Denn Hausaufgaben im eigentlichen Sinne soll es in der Ganztagsschule nicht mehr geben. Diese heißen nun Schulaufgaben und werden in der Schule erledigt. Es wird allerdings noch "häusliche Aufgaben" geben, etwa um das Einmaleins oder Gedichte auswendig zu lernen und ebenso, um Recherchen für bestimmte Schulprojekte vorzunehmen. Allzu viel Zeit sollen die "häuslichen Aufgaben" aber nicht in Anspruch nehmen: "Es ist nicht das Ziel, eine halbe oder gar eine Stunde pro Tag noch häusliche Aufgaben zu machen", erläuterte die Rektorin.
Dass die Einführung einer verbindlichen Ganztagsschule auch aus anderen Gründen notwendig erscheint, machte die Leiterin des Amts für Bildung und Sport, Carmen Harmand, deutlich. Derzeit gehen 279 Schüler in die Pestalozzi-Schule, von denen 72 den Schülerhort besuchen und weitere 72 die Grundschulbetreuung in der Moltkestraße. In Zukunft sei aber mit steigenden Schülerzahlen und steigendem Betreuungsbedarf zu rechnen. Denn alleine in den vergangenen beiden Schuljahren stieg der Betreuungsbedarf von 47 auf 59 Prozent aller Grundschüler.
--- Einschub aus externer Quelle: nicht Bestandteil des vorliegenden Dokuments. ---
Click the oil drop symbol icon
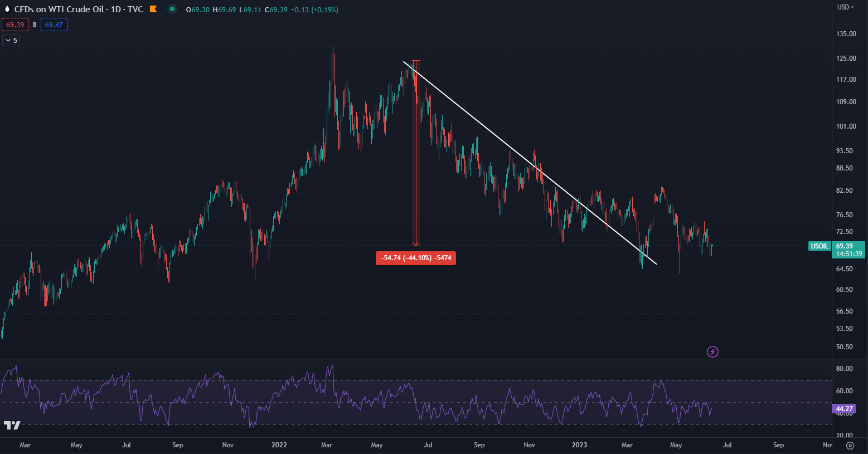7,9
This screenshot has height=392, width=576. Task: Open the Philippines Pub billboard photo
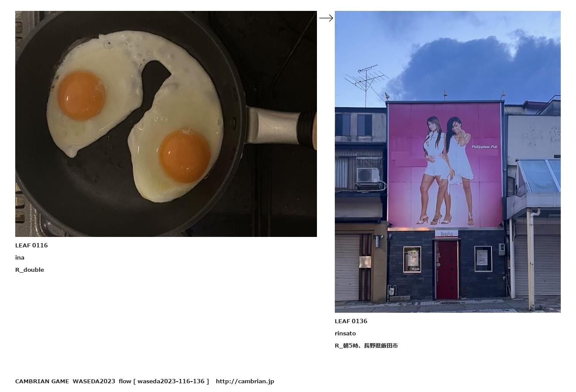click(x=448, y=162)
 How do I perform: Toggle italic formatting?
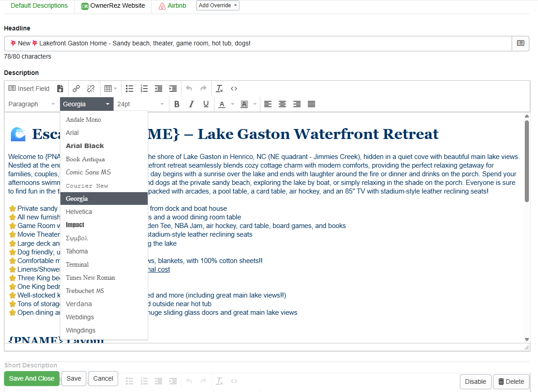tap(191, 104)
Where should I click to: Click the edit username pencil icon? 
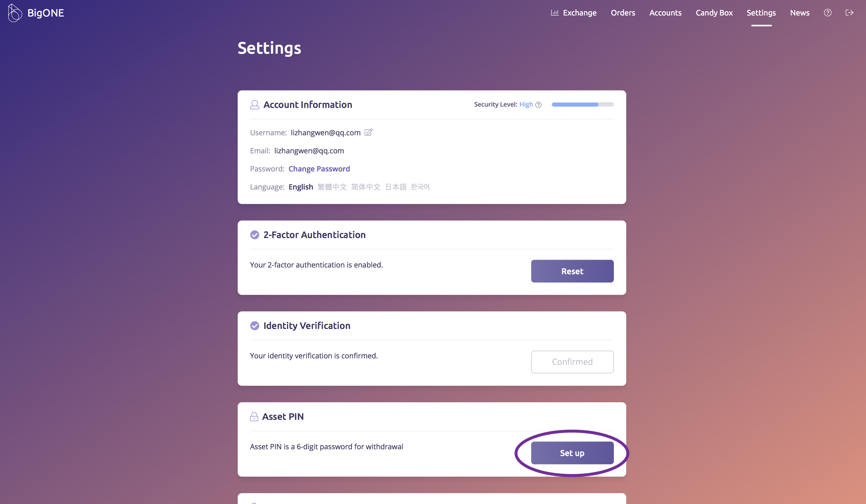coord(368,132)
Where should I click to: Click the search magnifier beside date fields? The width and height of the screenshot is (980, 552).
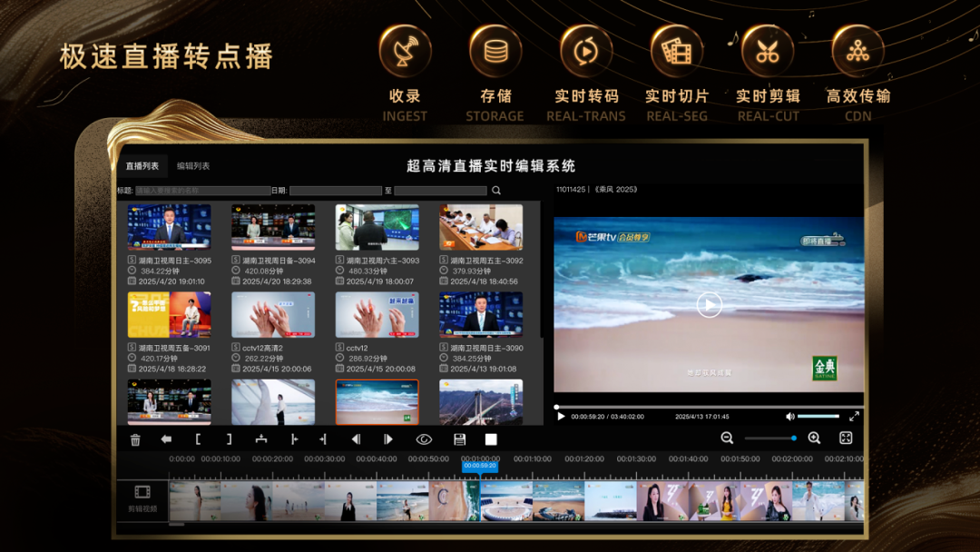[495, 191]
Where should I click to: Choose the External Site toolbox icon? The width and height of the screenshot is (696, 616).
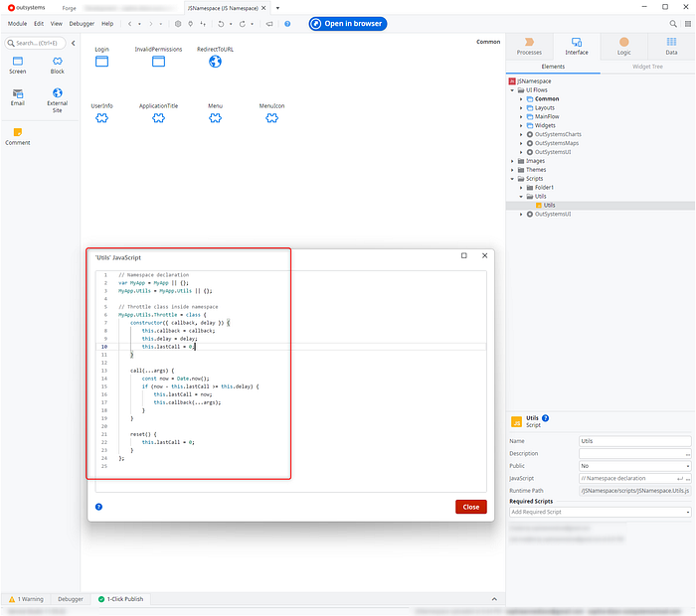click(x=58, y=96)
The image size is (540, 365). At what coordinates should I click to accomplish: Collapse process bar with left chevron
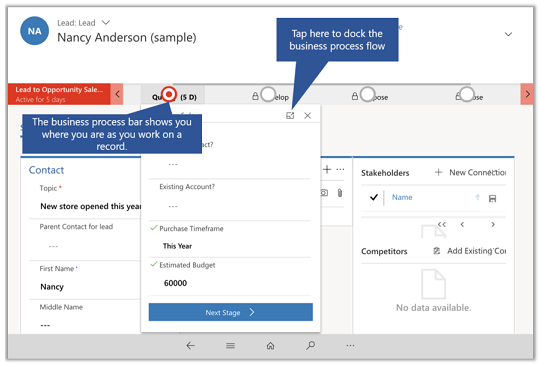click(117, 94)
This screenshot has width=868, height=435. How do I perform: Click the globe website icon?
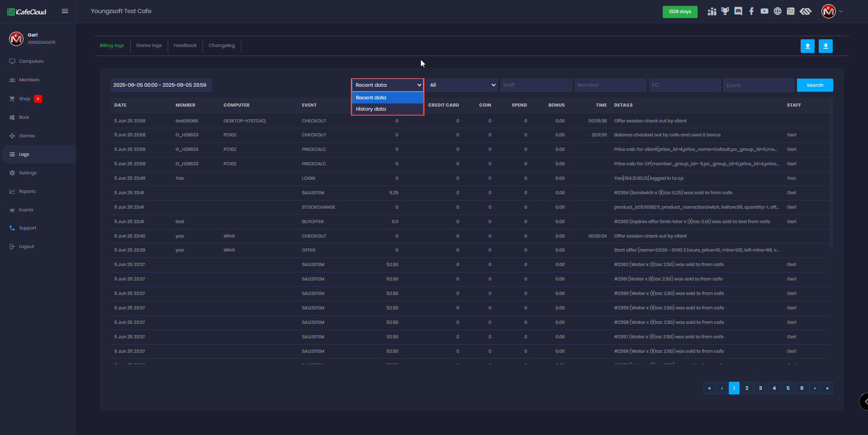(778, 11)
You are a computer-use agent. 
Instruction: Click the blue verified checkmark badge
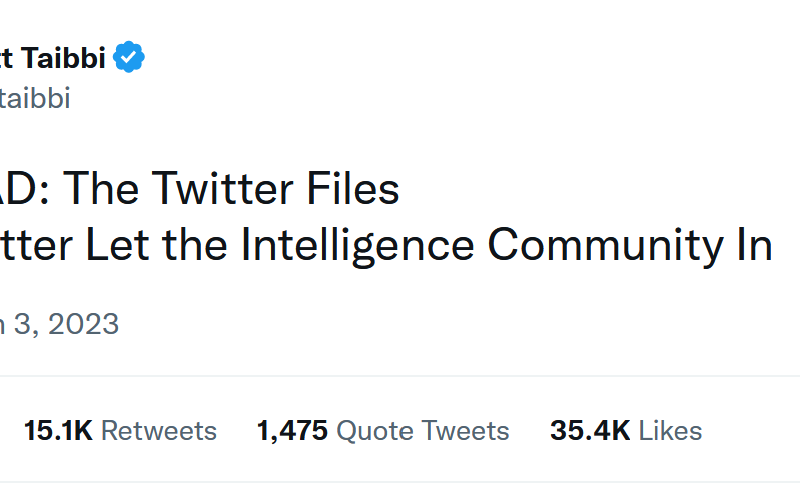[x=129, y=58]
Zudem wird die Weinheimer Stadtverwaltung dem Gemeinderat vorschlagen, den Mietvertrag für den Betreuungsort Moltkestraße zu kündigen. Damit könnten 15 000 Euro für die Kaltmiete eingespart werden. Die Einführung der Ganztagsschule und die sukzessive Auflösung des Schülerhorts wird zu weiteren Einsparungen führen, was aufgrund der Haushaltssituation der Stadt dringend geboten sei. Außerdem könne das Geld sinnvoller für die Betreuung der Kinder verwendet werden.
Ganz so überzeugt von dem Konzept einer Ganztagsschule waren aber nicht alle anwesenden Eltern. So kamen etwa Zweifel auf, ob überhaupt genügend Lehrer und pädagogische Fachkräfte zur Verfügung gestellt würden, um eine Ganztagsbetreuung sicher zu stellen. Bis zum 26. Februar haben die Eltern, deren Kinder zukünftig die Pestalozzi-Schule besuchen werden, noch Zeit, an einer Bedarfsumfrage zur neuen Schulform teilzunehmen. Spätestens im September muss der Gemeinderat darüber entscheiden, ob ein Antrag für eine verbindliche Ganztagsschule beim Staatlichen Schulamt gestellt werden soll.